Милая, открытая Анна Лузина, понимая, что ничто так не поддерживает, как похвала, говорила после каждой репетиции: «Молодец — и все. Ну что еще скажешь, когда молодец? Вот только в сцене с Федей ты сегодня вдруг характер бросила и стала играть лирику “вообще”. Ты любовь играй именно этого персонажа, а не любовь “вообще”. Интересно, когда характер сыгран во всех проявлениях. А тут любовь! В любви больше всего характер и проявляется. А так — молодец!» Или: «Танечка, я сегодня так смеялась. Ты слышала? Ну так ты сцену в общежитии “повернула”. Ну — красота. Вот только в финальном монологе жалеть себя стала. Она — не жалеет, она детдомовская, она никогда себя не жалеет. Не жалуется. Я уж знаю. Ну, ты молодец!»

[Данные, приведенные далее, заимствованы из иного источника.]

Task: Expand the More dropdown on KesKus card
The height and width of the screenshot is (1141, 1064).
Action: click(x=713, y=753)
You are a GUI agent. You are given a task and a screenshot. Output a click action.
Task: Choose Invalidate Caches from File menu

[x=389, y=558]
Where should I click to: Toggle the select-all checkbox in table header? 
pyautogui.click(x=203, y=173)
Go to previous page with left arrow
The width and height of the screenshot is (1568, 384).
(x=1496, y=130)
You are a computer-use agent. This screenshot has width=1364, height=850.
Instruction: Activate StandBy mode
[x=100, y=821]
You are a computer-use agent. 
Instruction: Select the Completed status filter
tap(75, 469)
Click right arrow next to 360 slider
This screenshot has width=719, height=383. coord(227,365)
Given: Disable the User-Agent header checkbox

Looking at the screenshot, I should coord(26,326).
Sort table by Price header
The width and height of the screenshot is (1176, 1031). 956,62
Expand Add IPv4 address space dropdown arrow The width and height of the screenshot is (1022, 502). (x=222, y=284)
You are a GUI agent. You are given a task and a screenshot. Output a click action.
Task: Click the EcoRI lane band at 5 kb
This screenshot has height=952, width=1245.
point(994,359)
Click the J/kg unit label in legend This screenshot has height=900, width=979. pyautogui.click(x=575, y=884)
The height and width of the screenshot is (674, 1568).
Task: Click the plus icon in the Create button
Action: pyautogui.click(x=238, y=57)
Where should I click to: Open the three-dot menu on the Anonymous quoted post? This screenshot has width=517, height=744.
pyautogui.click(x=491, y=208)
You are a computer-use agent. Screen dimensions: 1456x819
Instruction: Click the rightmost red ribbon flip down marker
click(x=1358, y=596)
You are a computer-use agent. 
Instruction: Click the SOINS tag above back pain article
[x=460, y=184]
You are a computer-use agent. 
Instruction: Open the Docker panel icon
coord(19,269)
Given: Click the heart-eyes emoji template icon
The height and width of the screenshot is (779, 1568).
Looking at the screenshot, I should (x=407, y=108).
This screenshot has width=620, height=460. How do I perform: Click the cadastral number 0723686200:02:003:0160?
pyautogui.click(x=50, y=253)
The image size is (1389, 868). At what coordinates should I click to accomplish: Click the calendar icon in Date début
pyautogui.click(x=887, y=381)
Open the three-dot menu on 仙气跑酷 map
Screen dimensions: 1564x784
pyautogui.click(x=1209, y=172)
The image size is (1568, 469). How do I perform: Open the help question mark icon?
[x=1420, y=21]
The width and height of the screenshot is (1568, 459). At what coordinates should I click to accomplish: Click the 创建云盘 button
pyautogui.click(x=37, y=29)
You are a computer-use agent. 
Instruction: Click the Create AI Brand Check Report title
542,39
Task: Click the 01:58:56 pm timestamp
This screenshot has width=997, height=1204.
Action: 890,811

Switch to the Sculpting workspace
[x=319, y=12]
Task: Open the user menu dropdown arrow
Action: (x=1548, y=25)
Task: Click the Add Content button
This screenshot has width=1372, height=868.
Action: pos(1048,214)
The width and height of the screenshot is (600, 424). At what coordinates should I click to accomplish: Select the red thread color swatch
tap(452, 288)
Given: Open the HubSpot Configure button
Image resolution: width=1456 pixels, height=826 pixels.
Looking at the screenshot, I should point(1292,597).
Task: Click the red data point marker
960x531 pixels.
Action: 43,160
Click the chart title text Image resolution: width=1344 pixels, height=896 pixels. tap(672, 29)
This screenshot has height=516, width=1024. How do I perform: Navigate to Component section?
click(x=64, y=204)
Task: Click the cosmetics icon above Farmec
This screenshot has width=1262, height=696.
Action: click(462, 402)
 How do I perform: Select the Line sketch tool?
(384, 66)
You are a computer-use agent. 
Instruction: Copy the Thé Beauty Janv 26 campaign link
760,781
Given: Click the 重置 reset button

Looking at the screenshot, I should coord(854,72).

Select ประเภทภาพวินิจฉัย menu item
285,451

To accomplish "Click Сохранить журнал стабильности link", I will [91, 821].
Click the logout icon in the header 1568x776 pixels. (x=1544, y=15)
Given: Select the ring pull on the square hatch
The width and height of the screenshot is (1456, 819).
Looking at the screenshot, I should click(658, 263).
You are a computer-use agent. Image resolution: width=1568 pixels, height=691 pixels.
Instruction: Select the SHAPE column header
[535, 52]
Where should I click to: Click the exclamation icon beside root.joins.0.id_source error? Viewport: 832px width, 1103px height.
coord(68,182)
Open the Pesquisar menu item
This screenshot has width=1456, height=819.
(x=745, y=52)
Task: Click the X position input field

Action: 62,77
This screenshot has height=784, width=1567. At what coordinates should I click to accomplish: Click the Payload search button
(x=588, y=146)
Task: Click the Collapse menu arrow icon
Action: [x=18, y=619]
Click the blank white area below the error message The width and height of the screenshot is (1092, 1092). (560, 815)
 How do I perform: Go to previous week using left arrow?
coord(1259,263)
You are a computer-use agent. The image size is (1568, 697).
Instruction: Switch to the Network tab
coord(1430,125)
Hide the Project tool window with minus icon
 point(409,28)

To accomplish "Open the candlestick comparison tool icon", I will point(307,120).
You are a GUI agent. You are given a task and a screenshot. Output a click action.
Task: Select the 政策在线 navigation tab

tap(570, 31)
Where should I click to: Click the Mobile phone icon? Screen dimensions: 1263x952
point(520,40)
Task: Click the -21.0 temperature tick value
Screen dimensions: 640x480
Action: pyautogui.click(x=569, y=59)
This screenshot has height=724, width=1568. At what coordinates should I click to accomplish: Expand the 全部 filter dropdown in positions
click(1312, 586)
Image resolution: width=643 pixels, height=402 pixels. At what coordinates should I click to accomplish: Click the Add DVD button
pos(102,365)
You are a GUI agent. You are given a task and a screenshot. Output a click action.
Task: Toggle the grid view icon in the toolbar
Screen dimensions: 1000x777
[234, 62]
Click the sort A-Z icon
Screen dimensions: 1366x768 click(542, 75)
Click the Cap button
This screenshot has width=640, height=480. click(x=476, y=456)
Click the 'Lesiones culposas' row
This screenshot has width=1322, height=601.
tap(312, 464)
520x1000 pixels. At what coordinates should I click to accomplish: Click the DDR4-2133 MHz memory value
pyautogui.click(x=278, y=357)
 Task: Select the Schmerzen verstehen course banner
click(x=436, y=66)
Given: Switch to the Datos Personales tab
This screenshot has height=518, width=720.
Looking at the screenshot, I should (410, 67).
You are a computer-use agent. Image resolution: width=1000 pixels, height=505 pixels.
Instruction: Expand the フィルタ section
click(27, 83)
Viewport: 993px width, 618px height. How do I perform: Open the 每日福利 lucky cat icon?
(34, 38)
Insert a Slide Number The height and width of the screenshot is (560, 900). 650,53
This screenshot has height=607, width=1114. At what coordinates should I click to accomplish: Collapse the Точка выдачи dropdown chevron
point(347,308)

Она сама была детдомовкой.
Это тепло профессионального товарищества и помощи согревало, наполняло сердце нежностью, хотелось играть так, чтобы эти хорошие люди и отличные актеры не разочаровывались, не огорчались, чтобы они радовались. А они умели радоваться — и Анна Лузина, и Петр Лобанов, они искренне радовались удачам в театре. Это не так часто бывает — радость от чужих удач.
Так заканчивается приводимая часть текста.